Using primer means you don’t have to clean the walls

Since dirty walls won’t hold on to the paint properly, your walls need to be cleaned with soap and water before you paint. But there’s a dirty rumor going around that a good primer makes that step unnecessary. Don’t heed it, Martin says.

“Painting on dirty, dusty, greasy walls will make it very difficult for the paint to adhere to the surface — even primer,” she explains. “Cleaning your walls will also help provide a professional look to your paint job.”

Your trim should always be white

It’s very common to see white trim on walls — no matter what colour the walls are — but home decor and DIY blogger Morgan McBride of Charleston Crafted says it doesn’t have to be that way. In fact, extending your wall colour to your trim (both the top and the bottom) can make the walls look taller and emphasize the details in your moldings.

“It can make a huge impact!” McBride says.

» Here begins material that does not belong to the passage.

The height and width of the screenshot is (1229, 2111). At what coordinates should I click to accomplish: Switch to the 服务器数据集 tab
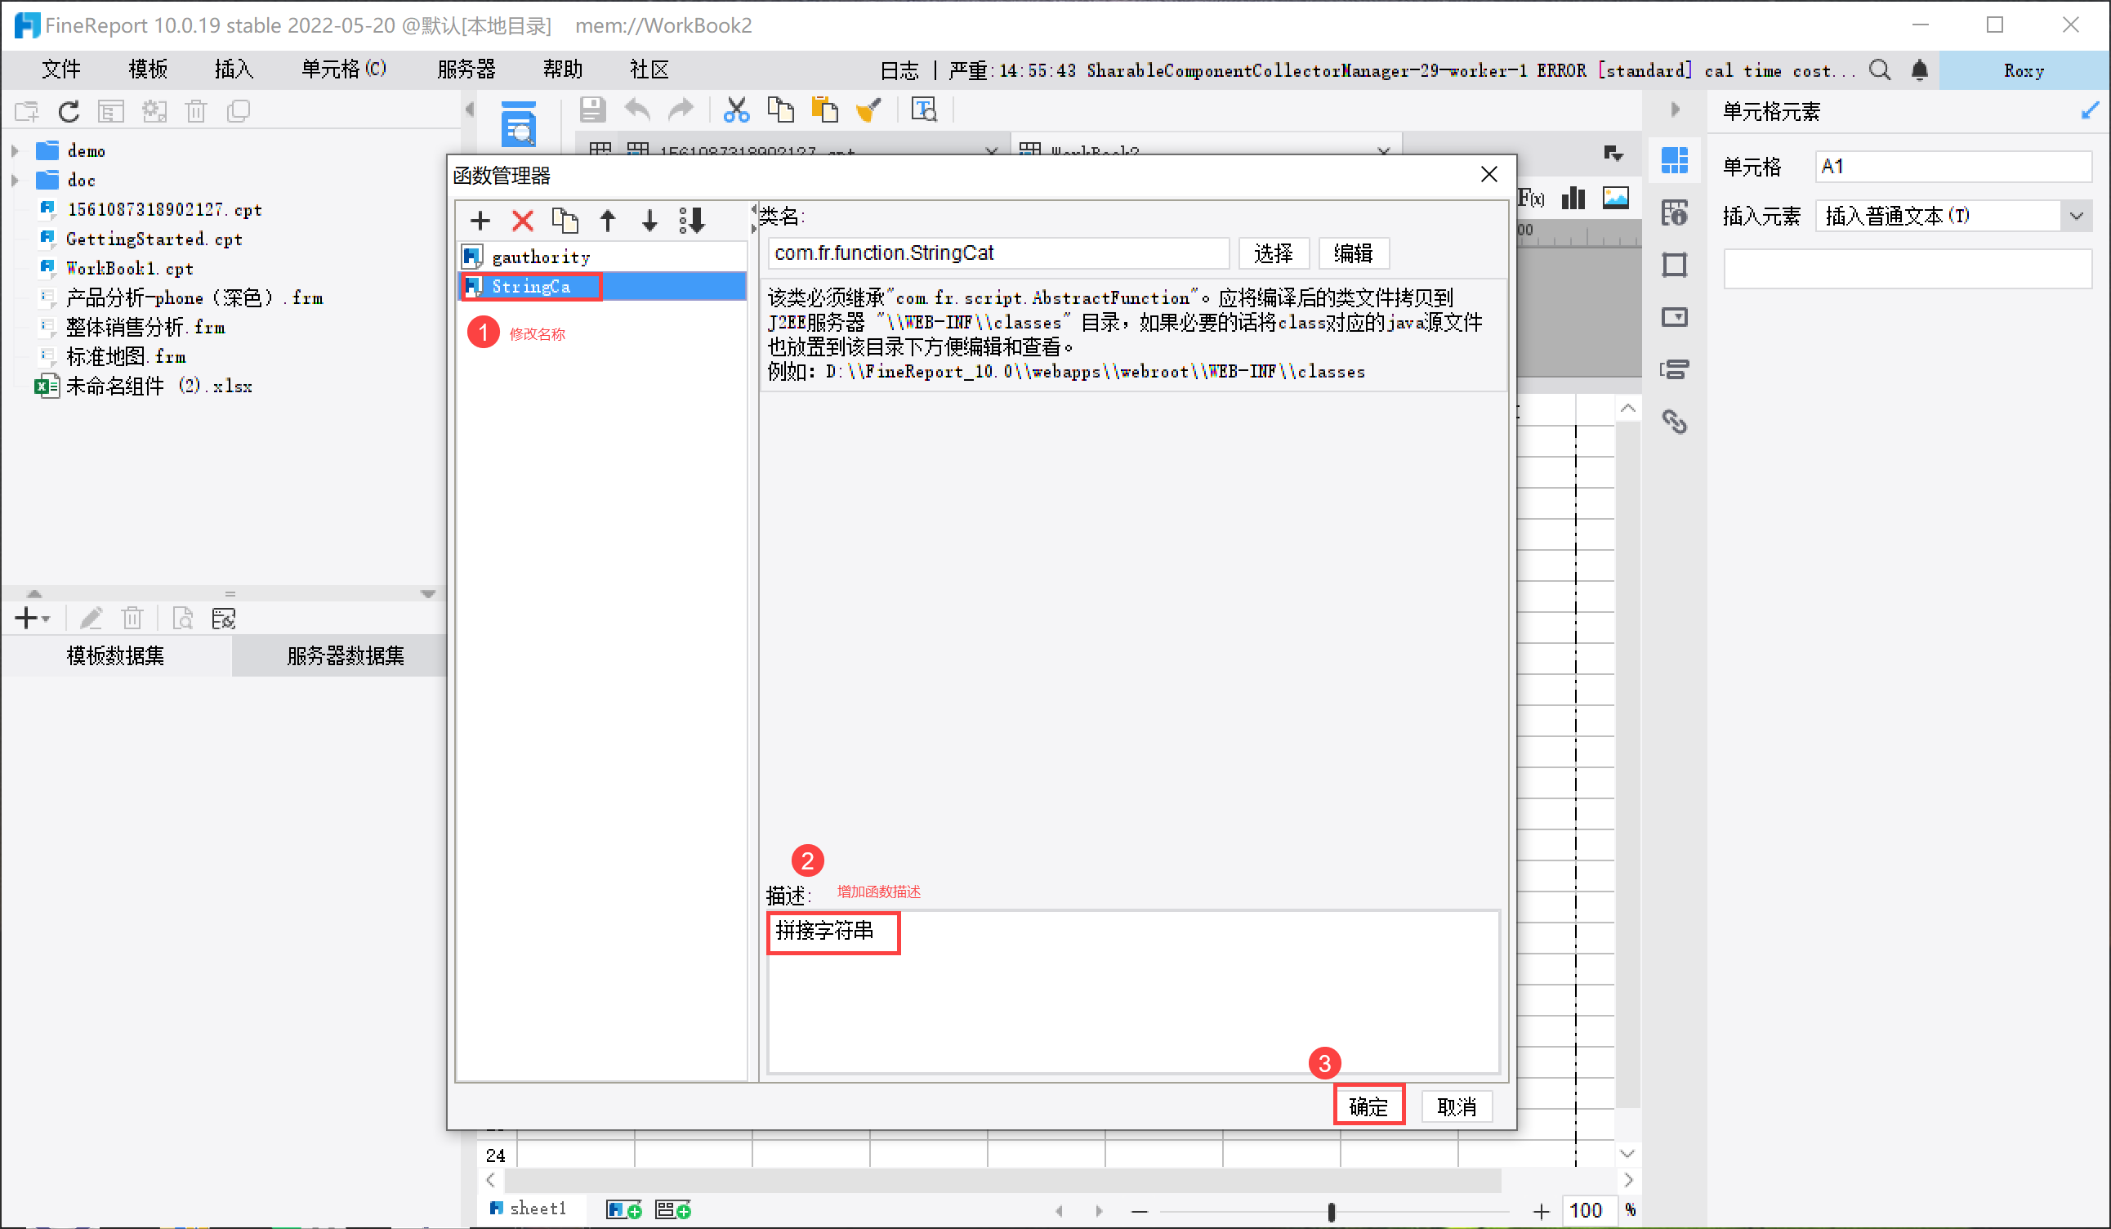[x=345, y=656]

Glossy paint is more durable

It’s long been said that glossy or satin paint finishes are best for rooms that get a lot of moisture, like bathrooms. They’re also often the paint of choice for walls that may get messy, like in kitchens or kid’s rooms, since they’re easier to clean.

But thanks to improvements in paint quality, McBride says most paints are now durable enough for those areas — meaning you can choose any finish you want and know you won’t be stuck with fingerprints or peeling paint just a few months down the road.

Don’t paint before you sell

It may seem like a waste of time to paint your walls before you move. After all, the new owners will probably just change the colours when they move in, right?

But Tonya Bruin, CEO of renovation company To Do-Done, says that’s usually not true: “This is always a good idea, as it increases the home’s selling value since a lot of people don’t want to invest any more time, effort, or money in doing it themselves.”